▶ **WHAT YOU WILL DO**
1 - Repeat word for word the passage of the Legon Cities FC article starting at "Legon Cities FC" and ending at "Ghanaian Premier League.".
2 - Format the lines of the listing as a JSON list of strings, one string per line, starting at the line that contains "Where should I" and ending at the line that contains "point(804,746)", with both of those lines included. Skip blank lines and leave the pictures out.

▶ **EXCERPTED TEXT**
======

Legon Cities FC (formerly known as Wa All Stars FC) is a football club from Ghana currently based in Accra, Greater Accra. The club won the 2016 Ghanaian Premier League.

History
The club was founded in January 2006 through investments by Kwesi Nyantakyi in Wa, Ghana. There had been a number of First Division Clubs in the region notably Freedom Stars, Veterans and Wa United. They are a member of the Ghana Premier League. The club used to play their home games at Wa Sports Stadium formerly played in the Golden City Park in Berekum but now plays their home games at the Accra Sports Stadium.

In December 2019, the club was sold and renamed to Legon Cities F.C.

Former players 

  Panagiotis Papadopoulos

Coaches 

 Goran Barjaktarevic
 Bashir Hayford November 2020-

Former coaches 
  Mehmet Tayfun Türkmen

Honours
Ghana Premier League
Champions (1): 2016

Sponsorships 

In May 2022, the partnership between Legon Cities football club and bookmaker 1xBet was announced.

======

▶ **RECORDS SUPPLIED**
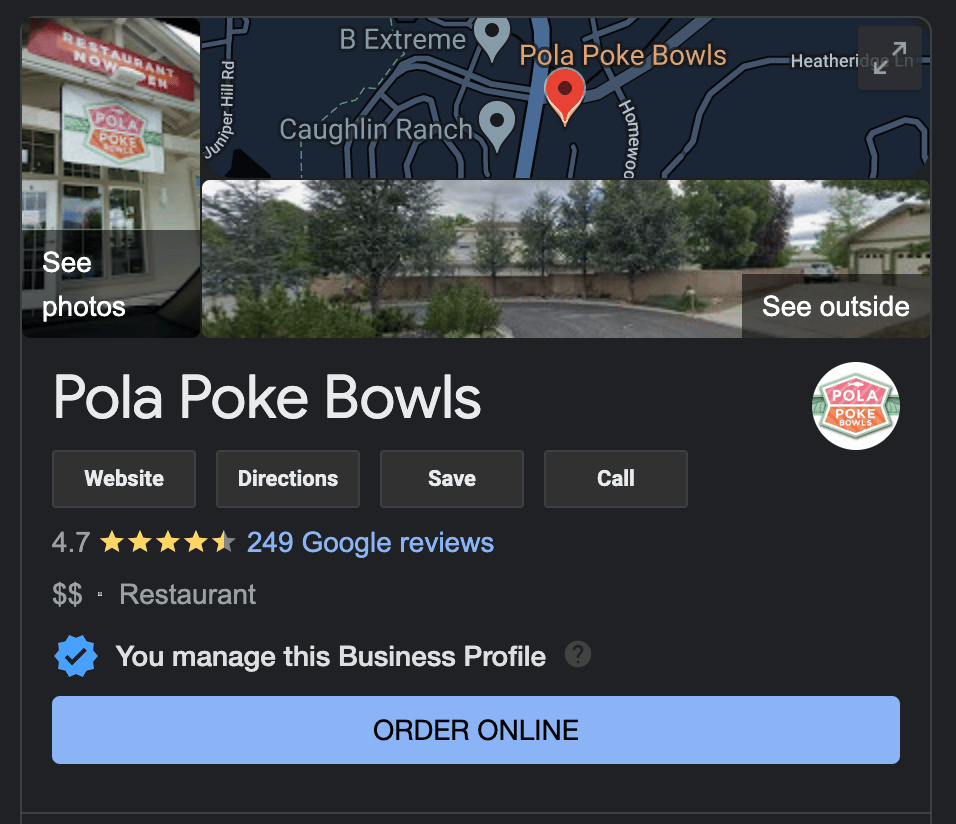
Task: Get Directions to the restaurant
Action: (288, 479)
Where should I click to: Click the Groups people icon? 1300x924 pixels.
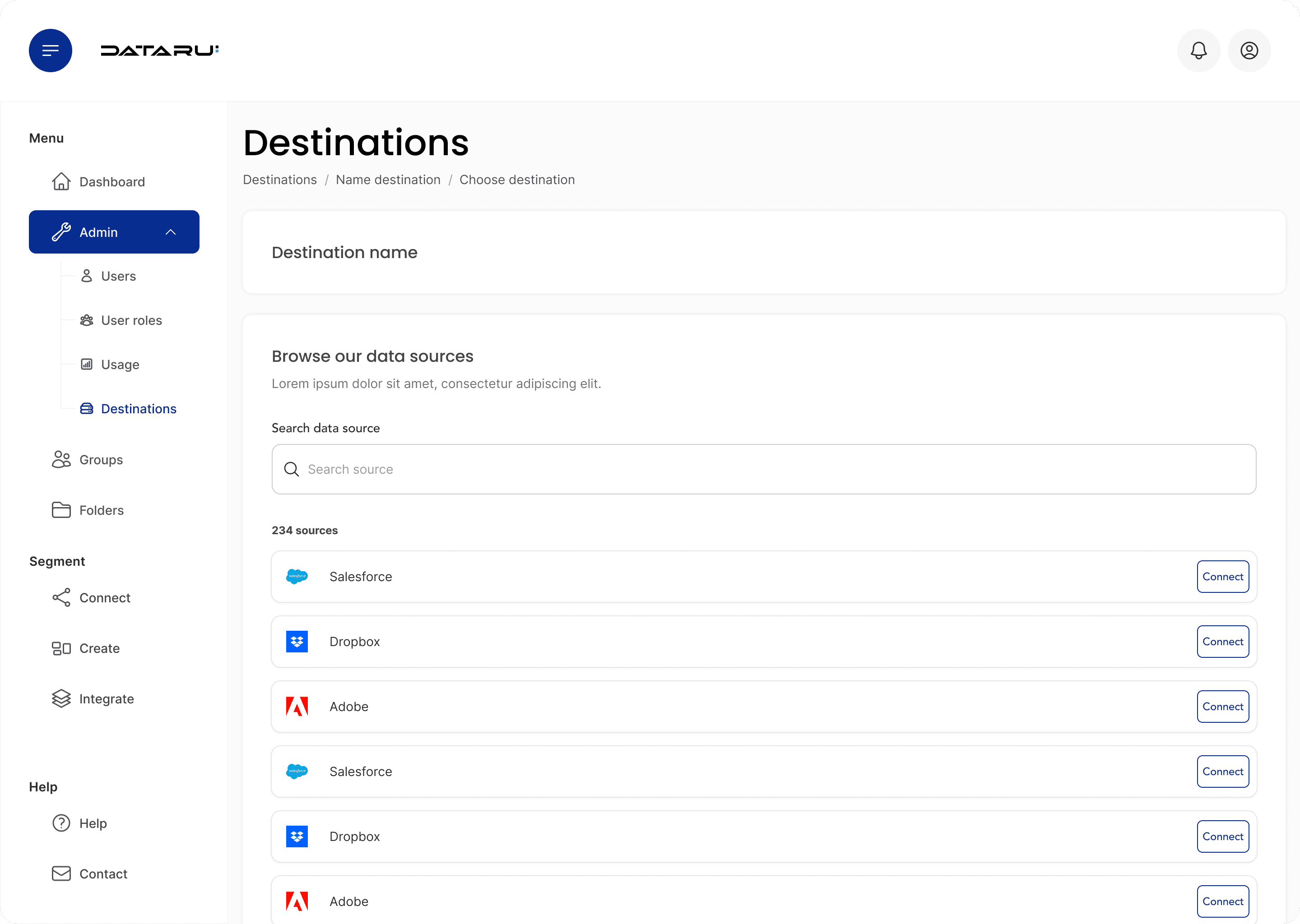(61, 459)
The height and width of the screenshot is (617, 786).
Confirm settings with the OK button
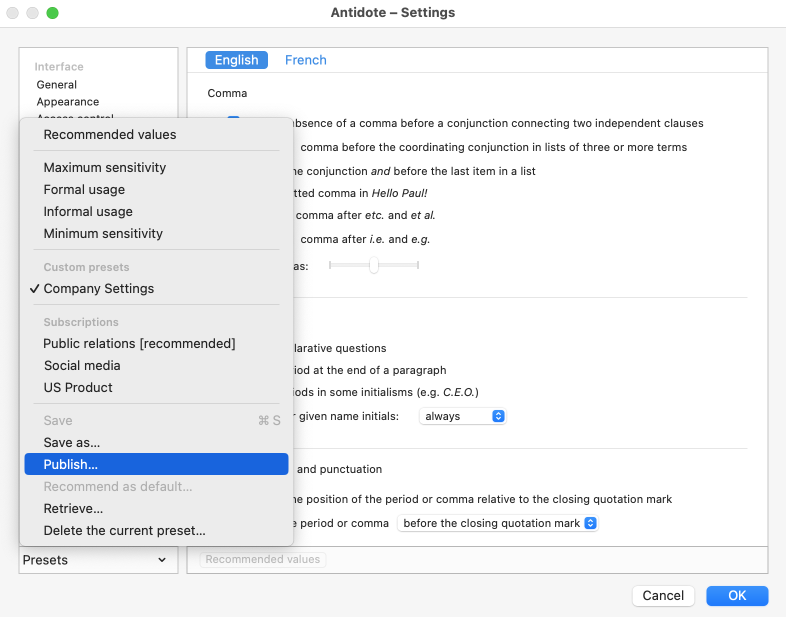click(737, 595)
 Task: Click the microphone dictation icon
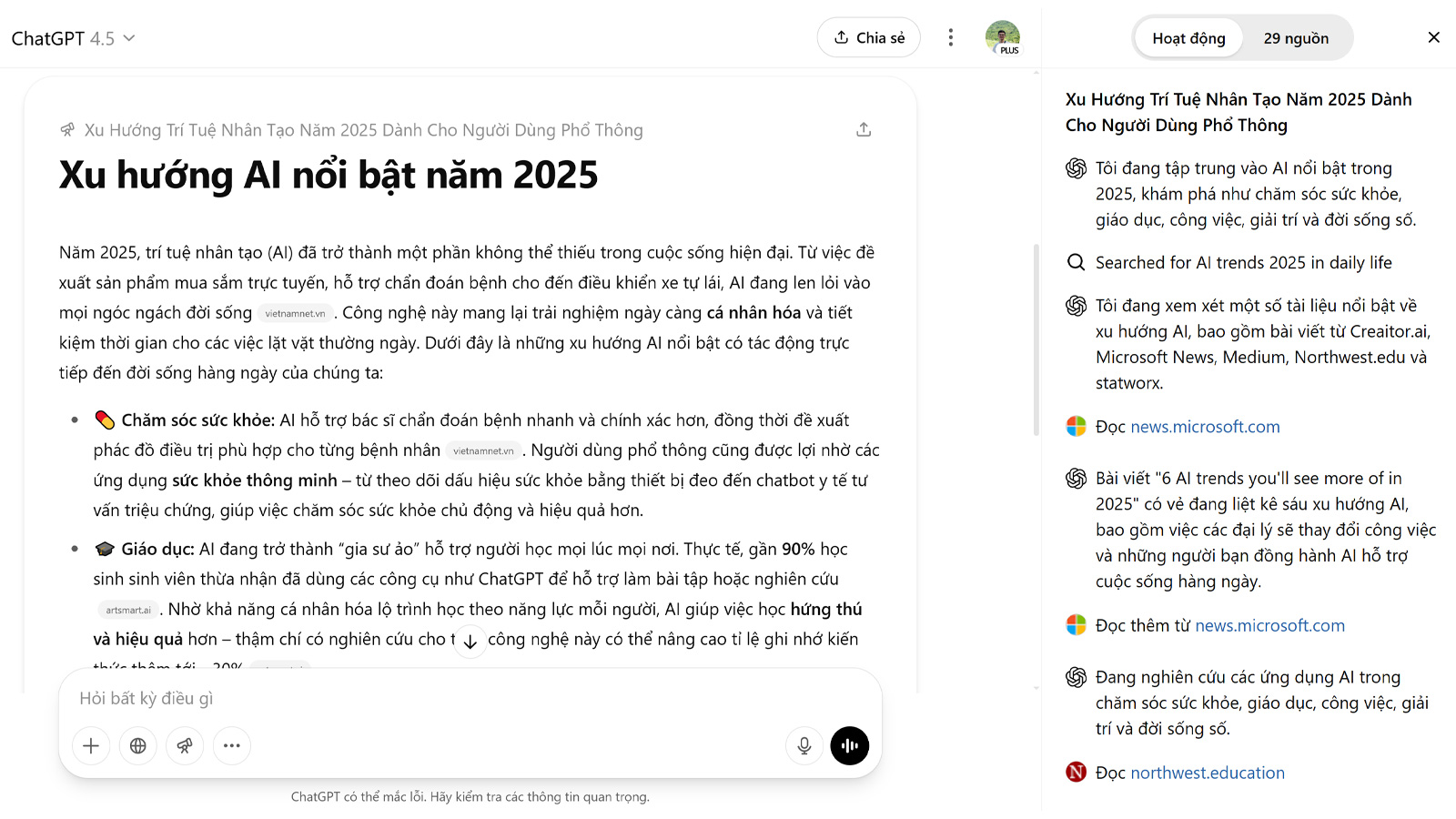point(804,746)
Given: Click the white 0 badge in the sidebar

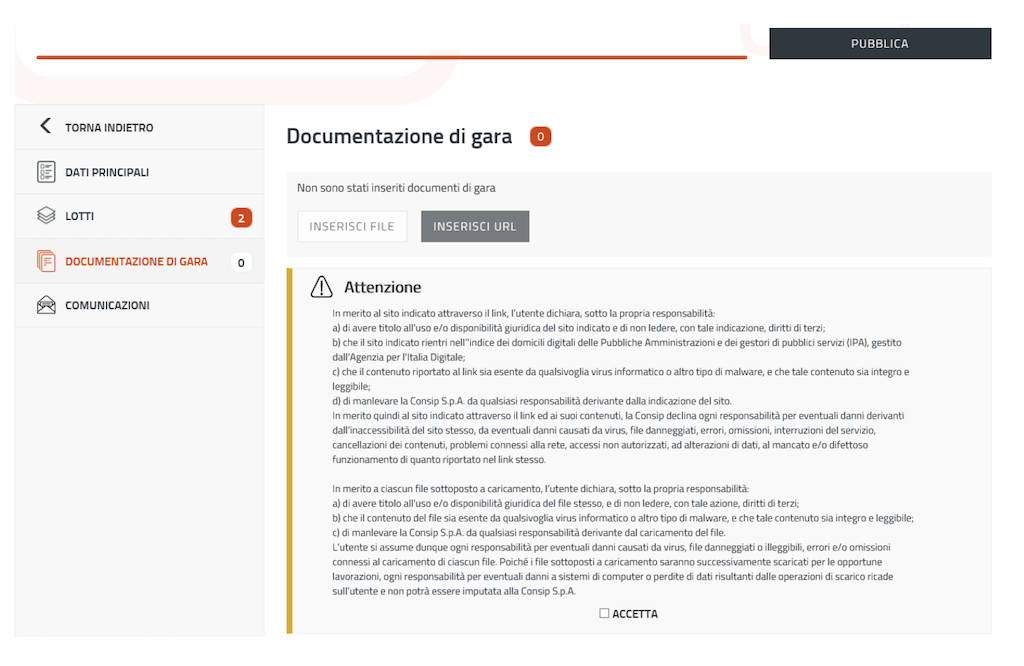Looking at the screenshot, I should [240, 262].
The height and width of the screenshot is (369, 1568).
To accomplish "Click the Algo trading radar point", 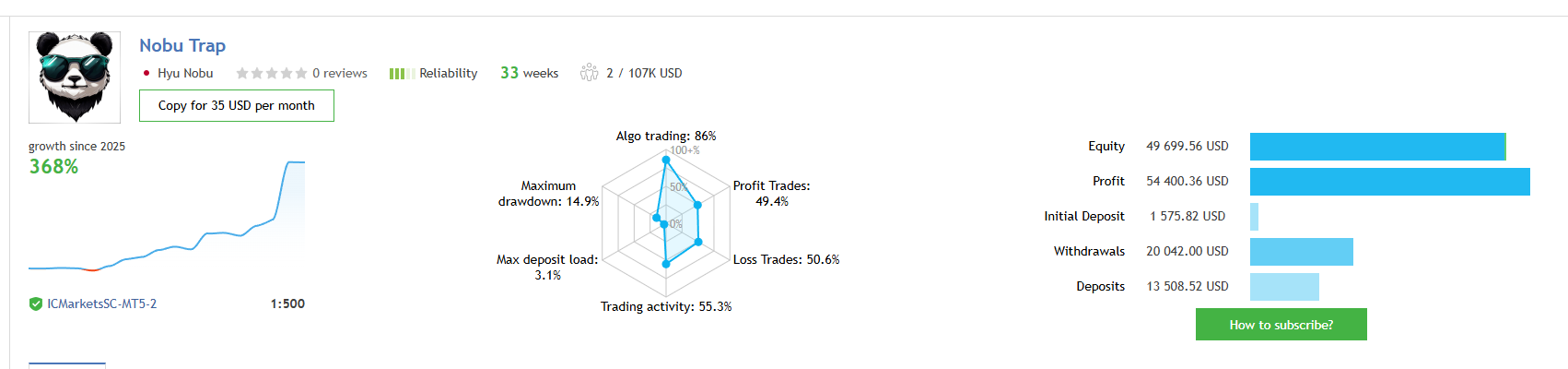I will click(x=666, y=160).
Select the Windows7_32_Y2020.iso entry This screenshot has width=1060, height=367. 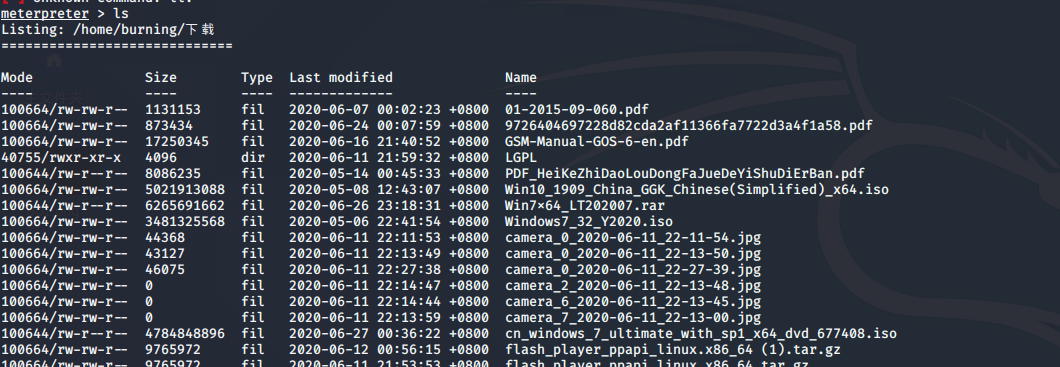[589, 222]
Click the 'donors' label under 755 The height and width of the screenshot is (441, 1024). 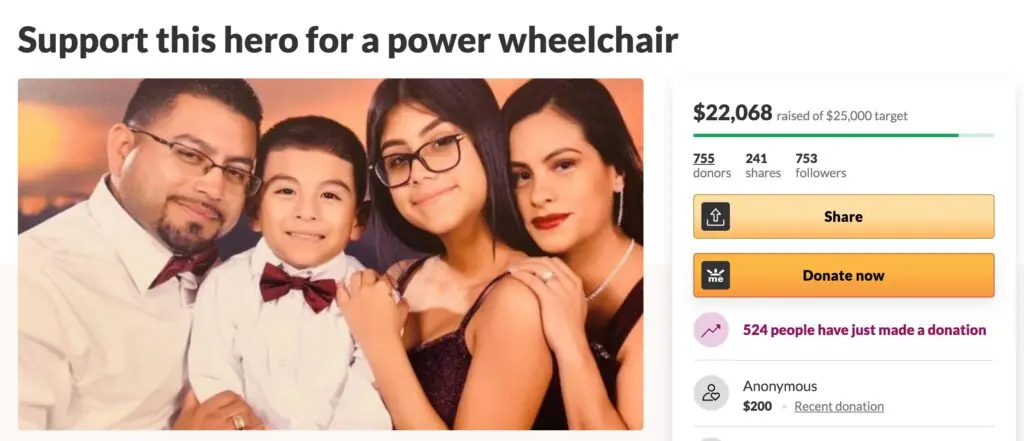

======

▶ **RESPONSES TO THE EXERCISE**
1 -
Legon Cities FC (formerly known as Wa All Stars FC) is a football club from Ghana currently based in Accra, Greater Accra. The club won the 2016 Ghanaian Premier League.

2 -
[
  "Where should I click to: Click the Groups people icon? 1300x924 pixels.",
  "(61, 459)",
  "The height and width of the screenshot is (617, 786).",
  "Confirm settings with the OK button",
  "click(737, 595)",
  " Task: Click the microphone dictation icon",
  "point(804,746)"
]